Quer dizer que além da espionagem entre os governos havia também interceptação de dados particulares?
São tantos os casos que a conclusão a que se pode chegar é que a espionagem faz parte das práticas norte-americanas de relações internacionais. Roubar ou comprar informações se converteu num instrumento de poder dos EUA sobre outros países. Cabe citar aqui dois exemplos recentes e gravíssimos: em 2008, quatro laptops com informações sigilosas da Petrobras, que eram transportados em contêiner pela empresa americana Halliburtonem, desapareceram e os dados não foram reavidos. Em 2009, um ex-diretor do FBI no Brasil, Carlos Costa, teve um diálogo divulgado pela imprensa nacional em que sinalizava pagamento de propina a agentes da inteligência em troca de informações e grampos em prédios públicos de Brasília.
Existe um período mais bem documentado sobre essa guerra de informação no Brasil?
O período que antecede a 2ª Guerra Mundial é o mais conhecido.
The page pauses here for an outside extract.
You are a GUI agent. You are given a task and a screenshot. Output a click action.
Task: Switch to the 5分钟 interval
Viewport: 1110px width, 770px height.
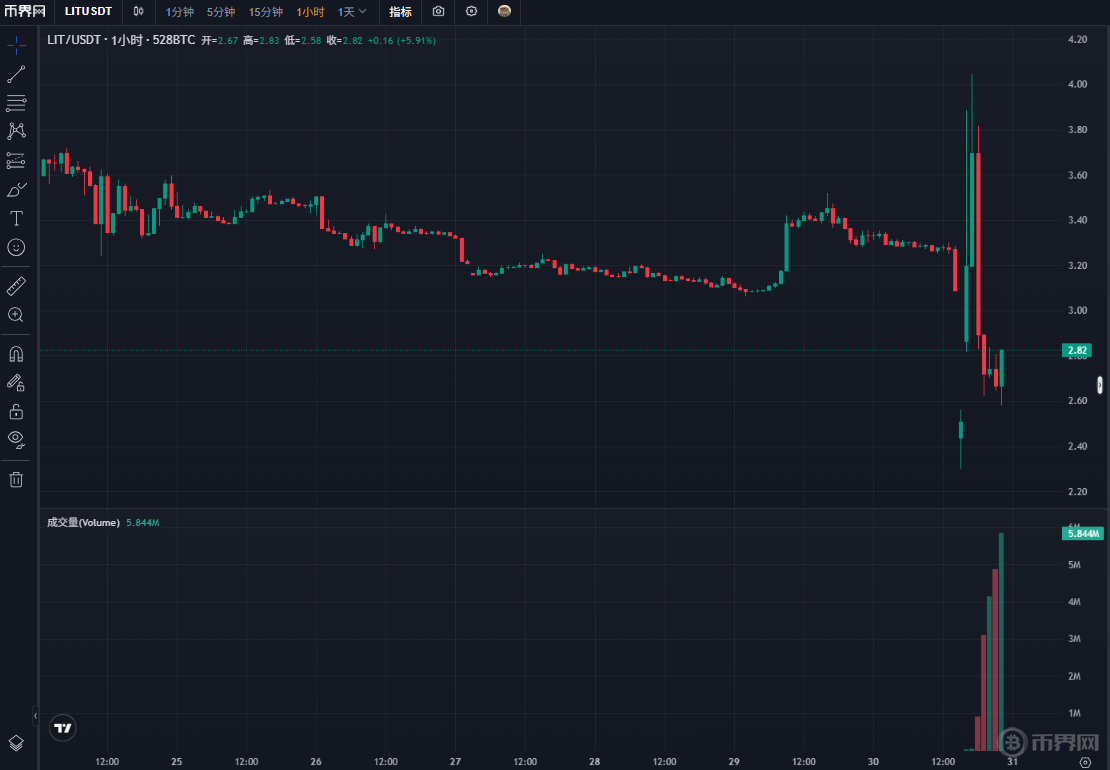pos(221,12)
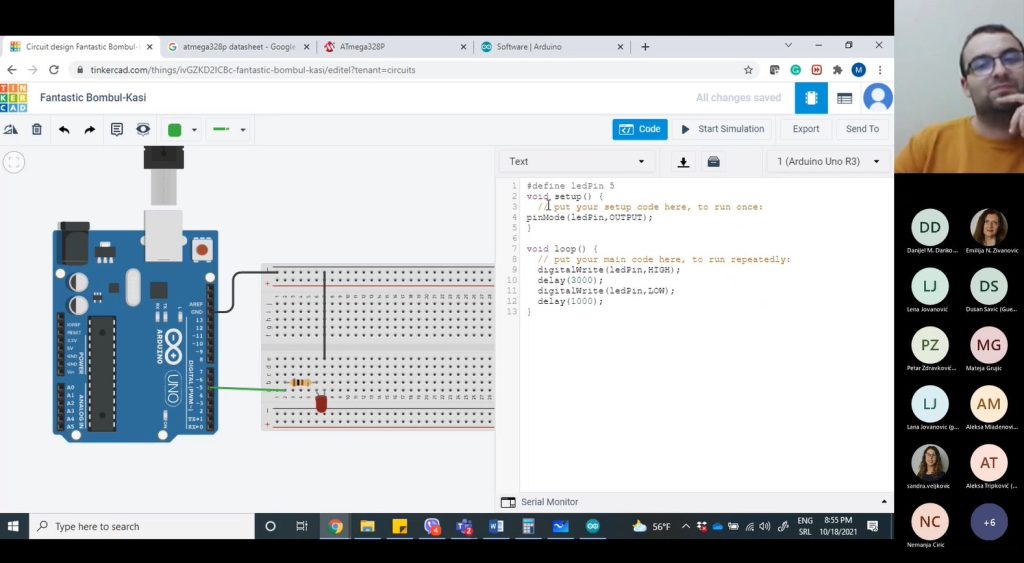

Naquele contexto, a Alemanha Nazista desenvolveu uma extensa política de formatação das informações a serem divulgadas na América Latina, no esforço de intensificar as relações comerciais e diplomáticas com todo continente. Tornou-se uma prática comum enviar de graça ou a um custo simbólico fotografias e releases informativos e de propaganda do regime para jornais, rádios e revistas do continente. Os EUA reagiram à altura promovendo uma ampla campanha de divulgação de seus produtos culturais em todo continente e, inversamente, promovendo a cultura latino-americana nos EUA. Essa ofensiva cultural foi um aspecto central da assim chamada Política da Boa Vizinhança do governo do presidente Roosevelt, que visava conquistar o apoio dos países latino-americanos à causa da defesa da Américas contra o nazismo. São dessa época a Carmen Miranda e o Zé Carioca, de Walt Disney.